WHAT YOU WILL DO »
How many lines in the entries below contain the string "reveal", with case counting? Reply with the number alone.

RECORDED DATA »

------------

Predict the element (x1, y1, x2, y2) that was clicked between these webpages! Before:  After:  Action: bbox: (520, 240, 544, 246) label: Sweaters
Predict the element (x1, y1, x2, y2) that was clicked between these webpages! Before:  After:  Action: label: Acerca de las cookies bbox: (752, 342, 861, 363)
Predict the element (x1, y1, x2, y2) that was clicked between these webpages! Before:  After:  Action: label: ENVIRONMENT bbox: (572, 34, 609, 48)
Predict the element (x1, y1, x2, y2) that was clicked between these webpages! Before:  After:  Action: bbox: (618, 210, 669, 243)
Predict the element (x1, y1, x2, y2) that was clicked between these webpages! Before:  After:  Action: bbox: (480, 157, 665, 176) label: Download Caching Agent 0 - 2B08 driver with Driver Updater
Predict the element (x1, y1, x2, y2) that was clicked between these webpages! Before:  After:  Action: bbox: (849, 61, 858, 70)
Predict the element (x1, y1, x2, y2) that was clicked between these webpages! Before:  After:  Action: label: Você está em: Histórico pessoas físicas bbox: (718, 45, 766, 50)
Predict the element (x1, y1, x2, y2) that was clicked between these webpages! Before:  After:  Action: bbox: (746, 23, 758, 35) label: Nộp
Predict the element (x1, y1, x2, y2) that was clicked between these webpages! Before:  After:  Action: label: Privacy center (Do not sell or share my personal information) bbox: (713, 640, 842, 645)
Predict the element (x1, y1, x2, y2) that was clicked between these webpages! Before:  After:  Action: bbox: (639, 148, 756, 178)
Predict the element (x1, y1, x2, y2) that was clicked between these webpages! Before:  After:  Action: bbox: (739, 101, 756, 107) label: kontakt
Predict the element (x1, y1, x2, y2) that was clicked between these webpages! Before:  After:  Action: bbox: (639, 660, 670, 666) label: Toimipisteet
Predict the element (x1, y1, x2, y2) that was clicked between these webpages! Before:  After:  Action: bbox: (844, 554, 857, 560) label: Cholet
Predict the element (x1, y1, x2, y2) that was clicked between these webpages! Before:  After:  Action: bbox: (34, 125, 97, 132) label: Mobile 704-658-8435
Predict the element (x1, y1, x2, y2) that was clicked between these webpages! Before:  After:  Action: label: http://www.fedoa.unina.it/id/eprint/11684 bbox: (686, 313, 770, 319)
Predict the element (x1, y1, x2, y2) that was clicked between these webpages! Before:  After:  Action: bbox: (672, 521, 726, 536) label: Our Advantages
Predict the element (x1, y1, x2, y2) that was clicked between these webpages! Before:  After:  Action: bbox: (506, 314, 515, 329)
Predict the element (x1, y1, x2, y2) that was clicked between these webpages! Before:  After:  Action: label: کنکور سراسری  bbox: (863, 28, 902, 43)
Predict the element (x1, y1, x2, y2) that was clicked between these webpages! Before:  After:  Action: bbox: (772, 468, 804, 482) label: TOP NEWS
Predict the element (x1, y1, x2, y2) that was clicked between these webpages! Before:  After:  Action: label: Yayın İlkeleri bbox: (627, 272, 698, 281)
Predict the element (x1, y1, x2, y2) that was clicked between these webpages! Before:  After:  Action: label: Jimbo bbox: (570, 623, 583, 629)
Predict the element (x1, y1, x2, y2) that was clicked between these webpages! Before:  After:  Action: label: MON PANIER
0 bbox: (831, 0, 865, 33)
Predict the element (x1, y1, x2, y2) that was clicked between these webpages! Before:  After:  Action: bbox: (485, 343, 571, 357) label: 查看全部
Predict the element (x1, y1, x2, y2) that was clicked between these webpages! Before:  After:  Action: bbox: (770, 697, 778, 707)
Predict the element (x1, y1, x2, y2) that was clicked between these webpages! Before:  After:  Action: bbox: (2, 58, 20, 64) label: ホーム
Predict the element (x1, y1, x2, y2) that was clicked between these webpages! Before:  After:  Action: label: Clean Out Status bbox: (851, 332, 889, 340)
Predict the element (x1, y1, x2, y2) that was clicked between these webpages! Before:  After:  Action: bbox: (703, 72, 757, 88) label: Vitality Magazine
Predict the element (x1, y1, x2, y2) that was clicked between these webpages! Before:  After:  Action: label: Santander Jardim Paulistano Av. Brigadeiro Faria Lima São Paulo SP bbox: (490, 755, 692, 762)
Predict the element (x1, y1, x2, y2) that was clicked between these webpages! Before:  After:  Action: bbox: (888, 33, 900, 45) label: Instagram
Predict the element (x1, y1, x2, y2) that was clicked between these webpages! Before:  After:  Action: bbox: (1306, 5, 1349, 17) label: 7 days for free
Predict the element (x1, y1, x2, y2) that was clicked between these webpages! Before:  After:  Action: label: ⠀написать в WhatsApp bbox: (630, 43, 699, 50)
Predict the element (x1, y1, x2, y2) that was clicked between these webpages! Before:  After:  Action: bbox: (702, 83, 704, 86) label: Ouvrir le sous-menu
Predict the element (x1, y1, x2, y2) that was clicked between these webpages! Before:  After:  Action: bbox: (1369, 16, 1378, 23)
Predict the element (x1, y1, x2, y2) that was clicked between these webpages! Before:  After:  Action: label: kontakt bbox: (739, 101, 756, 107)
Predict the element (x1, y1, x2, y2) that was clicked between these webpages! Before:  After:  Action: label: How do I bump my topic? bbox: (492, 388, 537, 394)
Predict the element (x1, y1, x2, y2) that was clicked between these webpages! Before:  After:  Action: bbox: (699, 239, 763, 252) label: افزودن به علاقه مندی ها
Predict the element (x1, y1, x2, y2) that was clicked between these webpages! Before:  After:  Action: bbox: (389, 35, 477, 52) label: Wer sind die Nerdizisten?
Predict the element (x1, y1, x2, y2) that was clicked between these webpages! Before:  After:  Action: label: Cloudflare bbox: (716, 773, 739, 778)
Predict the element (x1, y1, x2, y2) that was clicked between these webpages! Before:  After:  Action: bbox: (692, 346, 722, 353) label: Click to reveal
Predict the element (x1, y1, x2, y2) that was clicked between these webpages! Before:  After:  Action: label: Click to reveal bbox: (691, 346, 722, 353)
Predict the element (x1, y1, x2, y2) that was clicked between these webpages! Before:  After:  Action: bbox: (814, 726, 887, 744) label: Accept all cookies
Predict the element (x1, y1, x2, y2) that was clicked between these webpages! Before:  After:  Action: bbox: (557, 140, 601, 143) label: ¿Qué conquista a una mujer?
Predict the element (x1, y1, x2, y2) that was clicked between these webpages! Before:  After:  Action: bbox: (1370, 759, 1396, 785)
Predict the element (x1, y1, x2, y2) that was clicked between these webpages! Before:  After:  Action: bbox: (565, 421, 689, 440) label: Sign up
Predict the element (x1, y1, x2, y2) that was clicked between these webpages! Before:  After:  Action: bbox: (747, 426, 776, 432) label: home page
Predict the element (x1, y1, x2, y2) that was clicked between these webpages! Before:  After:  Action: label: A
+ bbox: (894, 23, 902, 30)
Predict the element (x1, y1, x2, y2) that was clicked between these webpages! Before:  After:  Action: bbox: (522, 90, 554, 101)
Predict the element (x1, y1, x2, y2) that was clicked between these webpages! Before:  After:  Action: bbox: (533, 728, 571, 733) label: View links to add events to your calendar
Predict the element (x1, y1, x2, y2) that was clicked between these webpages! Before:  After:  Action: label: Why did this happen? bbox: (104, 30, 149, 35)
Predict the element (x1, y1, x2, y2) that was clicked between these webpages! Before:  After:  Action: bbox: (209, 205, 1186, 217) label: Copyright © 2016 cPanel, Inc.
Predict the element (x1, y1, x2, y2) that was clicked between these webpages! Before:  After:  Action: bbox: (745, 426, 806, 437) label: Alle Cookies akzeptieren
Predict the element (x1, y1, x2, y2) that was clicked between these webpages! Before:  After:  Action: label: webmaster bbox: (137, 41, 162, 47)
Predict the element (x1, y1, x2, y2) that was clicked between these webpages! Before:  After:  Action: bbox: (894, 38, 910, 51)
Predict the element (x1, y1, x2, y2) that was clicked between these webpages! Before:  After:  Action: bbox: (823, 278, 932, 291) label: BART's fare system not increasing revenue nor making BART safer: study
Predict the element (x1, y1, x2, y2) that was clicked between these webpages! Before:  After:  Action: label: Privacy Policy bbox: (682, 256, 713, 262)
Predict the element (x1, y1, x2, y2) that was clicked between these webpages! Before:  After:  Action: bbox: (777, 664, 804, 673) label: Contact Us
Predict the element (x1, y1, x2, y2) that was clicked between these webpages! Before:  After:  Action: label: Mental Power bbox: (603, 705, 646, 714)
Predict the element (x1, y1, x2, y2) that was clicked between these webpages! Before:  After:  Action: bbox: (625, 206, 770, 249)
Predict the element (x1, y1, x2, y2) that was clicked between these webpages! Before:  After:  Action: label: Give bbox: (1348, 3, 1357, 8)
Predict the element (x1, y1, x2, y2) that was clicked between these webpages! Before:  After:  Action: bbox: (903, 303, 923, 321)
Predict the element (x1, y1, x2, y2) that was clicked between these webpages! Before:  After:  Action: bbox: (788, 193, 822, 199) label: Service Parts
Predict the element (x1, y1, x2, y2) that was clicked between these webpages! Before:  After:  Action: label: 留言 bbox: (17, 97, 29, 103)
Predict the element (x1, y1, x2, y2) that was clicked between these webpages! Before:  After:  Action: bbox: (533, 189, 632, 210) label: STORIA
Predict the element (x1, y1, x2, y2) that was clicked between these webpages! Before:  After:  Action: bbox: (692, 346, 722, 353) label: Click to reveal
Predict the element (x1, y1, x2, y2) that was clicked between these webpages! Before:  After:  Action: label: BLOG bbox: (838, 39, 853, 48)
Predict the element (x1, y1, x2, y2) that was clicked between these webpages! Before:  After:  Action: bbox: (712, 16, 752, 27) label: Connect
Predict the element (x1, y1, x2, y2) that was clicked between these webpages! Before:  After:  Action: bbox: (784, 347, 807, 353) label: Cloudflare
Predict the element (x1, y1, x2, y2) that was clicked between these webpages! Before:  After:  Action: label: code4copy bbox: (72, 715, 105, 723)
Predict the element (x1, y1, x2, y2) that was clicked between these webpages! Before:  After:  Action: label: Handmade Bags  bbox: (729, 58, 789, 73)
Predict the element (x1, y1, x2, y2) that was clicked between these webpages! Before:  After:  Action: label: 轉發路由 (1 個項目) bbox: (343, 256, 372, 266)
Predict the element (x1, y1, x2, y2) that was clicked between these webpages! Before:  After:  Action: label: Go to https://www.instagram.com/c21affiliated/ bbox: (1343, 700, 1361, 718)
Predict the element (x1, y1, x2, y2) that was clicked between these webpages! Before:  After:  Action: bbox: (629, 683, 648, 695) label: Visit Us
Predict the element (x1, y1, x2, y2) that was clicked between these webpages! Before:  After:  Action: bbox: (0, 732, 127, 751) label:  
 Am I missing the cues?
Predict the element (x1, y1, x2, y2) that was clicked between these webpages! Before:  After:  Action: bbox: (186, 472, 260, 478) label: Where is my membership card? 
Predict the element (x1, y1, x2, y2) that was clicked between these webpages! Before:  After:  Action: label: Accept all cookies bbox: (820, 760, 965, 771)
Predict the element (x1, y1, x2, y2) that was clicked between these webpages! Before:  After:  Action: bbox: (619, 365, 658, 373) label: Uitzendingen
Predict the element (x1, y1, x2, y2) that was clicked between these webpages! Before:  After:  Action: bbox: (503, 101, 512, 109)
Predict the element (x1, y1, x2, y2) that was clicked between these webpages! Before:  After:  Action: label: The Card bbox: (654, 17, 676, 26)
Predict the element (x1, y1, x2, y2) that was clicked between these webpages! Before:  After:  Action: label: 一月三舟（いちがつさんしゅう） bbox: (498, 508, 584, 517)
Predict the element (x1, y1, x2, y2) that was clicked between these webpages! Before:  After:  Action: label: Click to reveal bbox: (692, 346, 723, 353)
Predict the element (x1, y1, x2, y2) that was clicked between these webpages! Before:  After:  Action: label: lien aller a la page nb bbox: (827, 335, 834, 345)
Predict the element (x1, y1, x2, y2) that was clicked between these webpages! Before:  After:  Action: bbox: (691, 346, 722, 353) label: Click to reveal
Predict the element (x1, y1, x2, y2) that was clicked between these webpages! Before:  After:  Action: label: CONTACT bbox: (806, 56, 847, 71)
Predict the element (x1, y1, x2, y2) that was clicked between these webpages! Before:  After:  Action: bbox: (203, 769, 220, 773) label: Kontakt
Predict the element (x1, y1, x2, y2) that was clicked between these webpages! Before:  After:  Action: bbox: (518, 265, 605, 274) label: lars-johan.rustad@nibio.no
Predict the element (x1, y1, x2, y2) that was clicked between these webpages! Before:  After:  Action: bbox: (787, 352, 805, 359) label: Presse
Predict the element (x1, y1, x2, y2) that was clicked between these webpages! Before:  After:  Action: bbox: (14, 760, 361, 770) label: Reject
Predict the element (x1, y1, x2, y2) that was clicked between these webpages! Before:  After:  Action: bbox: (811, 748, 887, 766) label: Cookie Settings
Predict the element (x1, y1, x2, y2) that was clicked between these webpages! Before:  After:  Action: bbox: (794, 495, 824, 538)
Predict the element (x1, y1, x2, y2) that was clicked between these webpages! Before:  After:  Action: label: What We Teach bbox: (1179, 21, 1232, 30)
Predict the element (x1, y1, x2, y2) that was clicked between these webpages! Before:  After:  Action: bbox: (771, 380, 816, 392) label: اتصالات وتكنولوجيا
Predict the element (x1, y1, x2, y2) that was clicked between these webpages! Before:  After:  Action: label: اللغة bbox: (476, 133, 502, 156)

------------

RESULT »
5